Seumas O'Sullivan

Seumas or Seamus O'Sullivan, born James Sullivan Starkey, (17 July 1879 - 24 March 1958) was an Irish poet and editor of The Dublin Magazine. He was born in Dublin and spent his adult life in the suburb of Rathgar. In 1926 he married the artist Estella Solomons, sister of Bethel Solomons.

His books include Twilight People (1905), Verses Sacred and Profane (1908), The Earth Lover (1909), Selected Lyrics (1910), Collected Poems (1912), Requiem (1917), Common Adventures (1926), The Lamplighter (1929), Personal Talk (1936), Poems (1938), Collected Poems (1940), and Dublin Poems (1946). Terence de Vere White praised him as "a true poet", and was critical of W.B Yeats for leaving him out of his anthology of Irish poets, which he thought a particularly strange decision since Yeats and O'Sullivan were friends, although they quarreled from time to time. In 1936 a version of a play by Irish playwright Teresa Deevy called The King of Spain's Dughter[1] was included in the The Dublin Magazine which was edited by Seamus O'Sullivan.

Seumas O'Sullivan and B.J. Brimmer Company were accredited within the 'Acknowledgments' of People and Music by Thomasine C. McGehee - Published via Allyn and Bacon within the Junior High School Series, ed. by James M. Glass, 1929 and 1931 respectively - for both (the frontispiece) In Mercer Street and the excerpt from Ballad of a Fiddler (page 93)

== == ==

Challenge 1 -
Repeat the passage about Seumas O'Sullivan word for word, from "His books include" to "by Seamus O'Sullivan.".
Challenge 2 -
Answer these questions using the passage about Seumas O'Sullivan:
(a) In what year did he marry Estella Solomons?
(b) Who called him "a true poet"?
(c) Which publisher issued People and Music?
Challenge 3 -
Resume the passage on Seumas O'Sullivan, picking up after its final sentence.

Information supplied -
== == ==

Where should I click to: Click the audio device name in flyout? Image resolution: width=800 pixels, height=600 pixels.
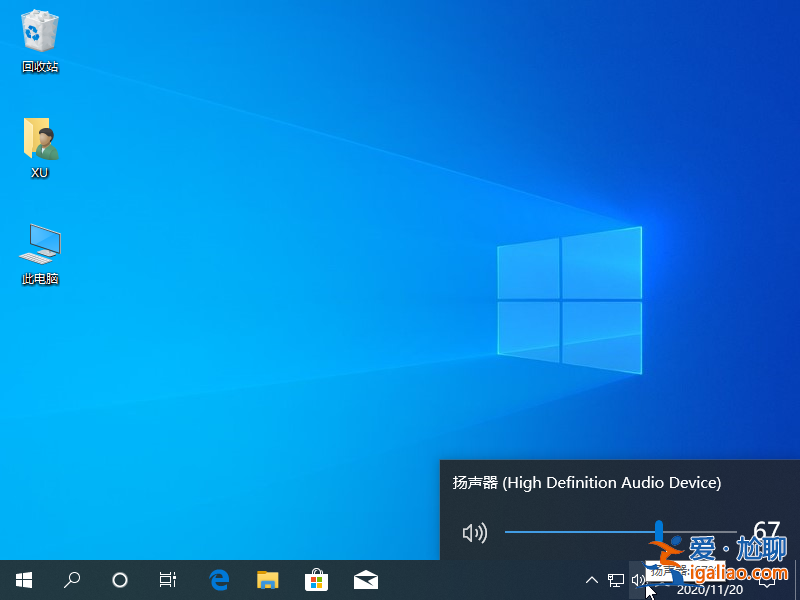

== == ==

Right answer 1 -
His books include Twilight People (1905), Verses Sacred and Profane (1908), The Earth Lover (1909), Selected Lyrics (1910), Collected Poems (1912), Requiem (1917), Common Adventures (1926), The Lamplighter (1929), Personal Talk (1936), Poems (1938), Collected Poems (1940), and Dublin Poems (1946). Terence de Vere White praised him as "a true poet", and was critical of W.B Yeats for leaving him out of his anthology of Irish poets, which he thought a particularly strange decision since Yeats and O'Sullivan were friends, although they quarreled from time to time. In 1936 a version of a play by Irish playwright Teresa Deevy called The King of Spain's Dughter[1] was included in the The Dublin Magazine which was edited by Seamus O'Sullivan.

Right answer 2 -
(a) 1926
(b) Terence de Vere White
(c) Allyn and Bacon

Right answer 3 -
He had a great admiration for Patrick Kavanagh, and in the 1940s he was one of the very few Irish editors who was prepared to publish his poetry.

His father William Starkey (1836-1918), a physician, was also a poet and a friend of George Sigerson.

He was a friend of most of the leading literary figures in Dublin, including William Butler Yeats, James Stephens and George William Russell. O'Sullivan's "at homes" on Sunday afternoons were a leading feature of Dublin literary life, as were Russell's Sunday evenings and Yeats's Monday evenings. He was inclined to be quarrelsome, largely due to his heavy drinking; on one occasion insulting James Stephens publicly at a literary dinner. Even the kind-hearted Russell admitted that "Seumas drinks too much"; Yeats' verdict was that "the trouble with Seumas is that when he's not drunk, he's sober".

External links

References

  1. "The Teresa Deevy Archive".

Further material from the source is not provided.